# REQUEST
Can you convert the rows below, from the line with "You are a computer-use agent. The image size is (382, 241)." up to and including the line with "Click the Safe", into a JSON list of strings, one string per line and leaving out blank lines?
[start]
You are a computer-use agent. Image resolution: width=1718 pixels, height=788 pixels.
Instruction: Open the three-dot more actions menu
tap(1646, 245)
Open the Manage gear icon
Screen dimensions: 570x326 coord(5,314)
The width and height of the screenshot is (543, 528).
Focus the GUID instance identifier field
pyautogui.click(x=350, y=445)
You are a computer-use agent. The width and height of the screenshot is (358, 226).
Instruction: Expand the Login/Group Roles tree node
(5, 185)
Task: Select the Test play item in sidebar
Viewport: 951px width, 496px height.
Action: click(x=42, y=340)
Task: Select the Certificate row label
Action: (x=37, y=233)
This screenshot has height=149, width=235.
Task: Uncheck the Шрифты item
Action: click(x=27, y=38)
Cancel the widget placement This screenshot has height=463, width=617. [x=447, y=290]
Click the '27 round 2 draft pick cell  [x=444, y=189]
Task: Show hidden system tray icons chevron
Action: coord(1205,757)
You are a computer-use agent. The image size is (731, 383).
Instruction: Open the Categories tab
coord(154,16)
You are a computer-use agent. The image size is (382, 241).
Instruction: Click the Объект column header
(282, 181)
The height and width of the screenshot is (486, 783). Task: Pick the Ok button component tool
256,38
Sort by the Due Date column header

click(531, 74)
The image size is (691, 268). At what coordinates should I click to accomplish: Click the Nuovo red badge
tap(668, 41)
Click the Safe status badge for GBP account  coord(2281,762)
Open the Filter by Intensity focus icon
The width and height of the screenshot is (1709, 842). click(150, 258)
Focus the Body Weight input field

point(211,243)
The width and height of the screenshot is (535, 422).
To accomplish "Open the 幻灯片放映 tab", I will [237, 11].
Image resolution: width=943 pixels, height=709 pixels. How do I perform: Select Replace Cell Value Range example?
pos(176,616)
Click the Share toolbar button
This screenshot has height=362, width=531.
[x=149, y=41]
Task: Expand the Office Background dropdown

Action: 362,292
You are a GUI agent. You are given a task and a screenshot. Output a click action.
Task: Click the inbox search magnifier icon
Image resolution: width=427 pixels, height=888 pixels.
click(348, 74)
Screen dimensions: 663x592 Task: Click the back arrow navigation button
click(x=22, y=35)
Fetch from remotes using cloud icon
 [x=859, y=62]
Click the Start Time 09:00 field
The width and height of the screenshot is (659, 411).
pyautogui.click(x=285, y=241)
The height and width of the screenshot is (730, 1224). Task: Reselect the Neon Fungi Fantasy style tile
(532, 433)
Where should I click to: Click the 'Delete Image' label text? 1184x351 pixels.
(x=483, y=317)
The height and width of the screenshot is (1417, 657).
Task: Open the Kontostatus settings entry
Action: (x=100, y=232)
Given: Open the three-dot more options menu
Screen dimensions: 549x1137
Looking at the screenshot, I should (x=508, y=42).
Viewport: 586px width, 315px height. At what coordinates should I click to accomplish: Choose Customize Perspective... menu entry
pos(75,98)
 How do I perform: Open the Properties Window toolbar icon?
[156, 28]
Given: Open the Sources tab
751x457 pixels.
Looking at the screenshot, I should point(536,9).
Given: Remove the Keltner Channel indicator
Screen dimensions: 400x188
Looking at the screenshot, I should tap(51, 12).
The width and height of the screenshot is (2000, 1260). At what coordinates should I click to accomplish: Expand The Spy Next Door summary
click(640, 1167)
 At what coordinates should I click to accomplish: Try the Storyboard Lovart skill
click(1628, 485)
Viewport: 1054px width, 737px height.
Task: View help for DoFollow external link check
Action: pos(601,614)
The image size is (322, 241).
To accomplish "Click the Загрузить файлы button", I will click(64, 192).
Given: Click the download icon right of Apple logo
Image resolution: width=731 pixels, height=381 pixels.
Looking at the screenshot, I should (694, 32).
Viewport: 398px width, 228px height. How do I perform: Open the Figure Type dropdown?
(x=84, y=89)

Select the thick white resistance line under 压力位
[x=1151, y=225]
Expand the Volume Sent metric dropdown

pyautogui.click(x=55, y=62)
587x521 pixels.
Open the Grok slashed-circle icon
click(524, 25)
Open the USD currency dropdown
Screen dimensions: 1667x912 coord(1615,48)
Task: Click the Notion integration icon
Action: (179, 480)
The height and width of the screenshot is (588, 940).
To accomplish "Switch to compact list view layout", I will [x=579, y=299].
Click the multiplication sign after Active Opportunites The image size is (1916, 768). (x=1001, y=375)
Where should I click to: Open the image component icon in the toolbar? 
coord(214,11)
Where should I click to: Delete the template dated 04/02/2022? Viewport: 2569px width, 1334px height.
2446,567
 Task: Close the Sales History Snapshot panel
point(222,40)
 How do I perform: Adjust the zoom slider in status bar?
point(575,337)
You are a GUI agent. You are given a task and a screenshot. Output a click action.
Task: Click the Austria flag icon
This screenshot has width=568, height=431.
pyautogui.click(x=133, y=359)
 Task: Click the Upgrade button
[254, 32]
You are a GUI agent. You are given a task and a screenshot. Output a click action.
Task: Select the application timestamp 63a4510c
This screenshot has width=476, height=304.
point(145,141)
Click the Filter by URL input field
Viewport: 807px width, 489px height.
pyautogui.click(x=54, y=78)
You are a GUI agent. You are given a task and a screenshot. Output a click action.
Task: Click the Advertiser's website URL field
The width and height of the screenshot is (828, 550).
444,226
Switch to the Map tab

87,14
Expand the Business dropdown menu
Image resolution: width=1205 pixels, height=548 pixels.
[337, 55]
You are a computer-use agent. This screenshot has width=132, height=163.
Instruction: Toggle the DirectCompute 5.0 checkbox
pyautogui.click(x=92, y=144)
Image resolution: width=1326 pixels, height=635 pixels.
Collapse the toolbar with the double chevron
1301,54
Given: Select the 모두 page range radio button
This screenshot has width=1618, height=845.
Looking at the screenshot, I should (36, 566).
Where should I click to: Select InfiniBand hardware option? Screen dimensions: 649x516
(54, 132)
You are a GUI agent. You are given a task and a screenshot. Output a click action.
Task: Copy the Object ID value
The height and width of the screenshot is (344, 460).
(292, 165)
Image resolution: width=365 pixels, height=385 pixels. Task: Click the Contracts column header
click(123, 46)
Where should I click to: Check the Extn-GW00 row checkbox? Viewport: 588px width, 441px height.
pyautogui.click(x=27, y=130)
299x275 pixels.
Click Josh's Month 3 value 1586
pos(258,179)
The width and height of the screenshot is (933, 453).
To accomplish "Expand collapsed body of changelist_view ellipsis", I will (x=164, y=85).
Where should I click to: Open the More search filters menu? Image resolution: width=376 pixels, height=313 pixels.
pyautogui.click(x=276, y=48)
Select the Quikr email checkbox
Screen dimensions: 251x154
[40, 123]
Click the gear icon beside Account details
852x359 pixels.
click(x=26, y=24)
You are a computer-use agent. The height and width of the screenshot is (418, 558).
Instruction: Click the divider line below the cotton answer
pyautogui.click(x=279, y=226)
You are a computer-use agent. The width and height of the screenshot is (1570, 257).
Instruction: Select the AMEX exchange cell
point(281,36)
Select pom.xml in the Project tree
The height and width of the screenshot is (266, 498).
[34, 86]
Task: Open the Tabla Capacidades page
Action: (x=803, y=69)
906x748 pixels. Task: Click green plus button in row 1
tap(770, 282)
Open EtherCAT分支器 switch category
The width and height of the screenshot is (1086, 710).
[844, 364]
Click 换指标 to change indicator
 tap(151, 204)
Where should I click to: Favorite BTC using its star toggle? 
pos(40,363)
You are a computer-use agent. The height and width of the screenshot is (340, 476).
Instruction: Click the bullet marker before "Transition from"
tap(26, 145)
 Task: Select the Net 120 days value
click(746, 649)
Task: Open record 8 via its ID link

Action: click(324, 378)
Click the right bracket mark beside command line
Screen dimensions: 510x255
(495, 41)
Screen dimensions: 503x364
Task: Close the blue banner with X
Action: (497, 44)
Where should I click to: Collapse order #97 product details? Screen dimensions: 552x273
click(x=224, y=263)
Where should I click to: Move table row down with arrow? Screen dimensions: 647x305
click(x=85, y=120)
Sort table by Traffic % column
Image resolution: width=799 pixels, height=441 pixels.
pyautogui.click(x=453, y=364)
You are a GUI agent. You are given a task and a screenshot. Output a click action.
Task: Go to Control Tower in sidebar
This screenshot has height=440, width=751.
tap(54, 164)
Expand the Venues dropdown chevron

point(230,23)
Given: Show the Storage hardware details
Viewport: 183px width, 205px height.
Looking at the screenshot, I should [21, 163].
[end]
# SOLUTION FOR THIS EXERCISE
[
  "You are a computer-use agent. The image size is (382, 241).",
  "Instruction: Click the Объект column header",
  "(282, 181)",
  "The height and width of the screenshot is (486, 783). Task: Pick the Ok button component tool",
  "256,38",
  "Sort by the Due Date column header",
  "click(531, 74)",
  "The image size is (691, 268). At what coordinates should I click to accomplish: Click the Nuovo red badge",
  "tap(668, 41)",
  "Click the Safe status badge for GBP account  coord(2281,762)"
]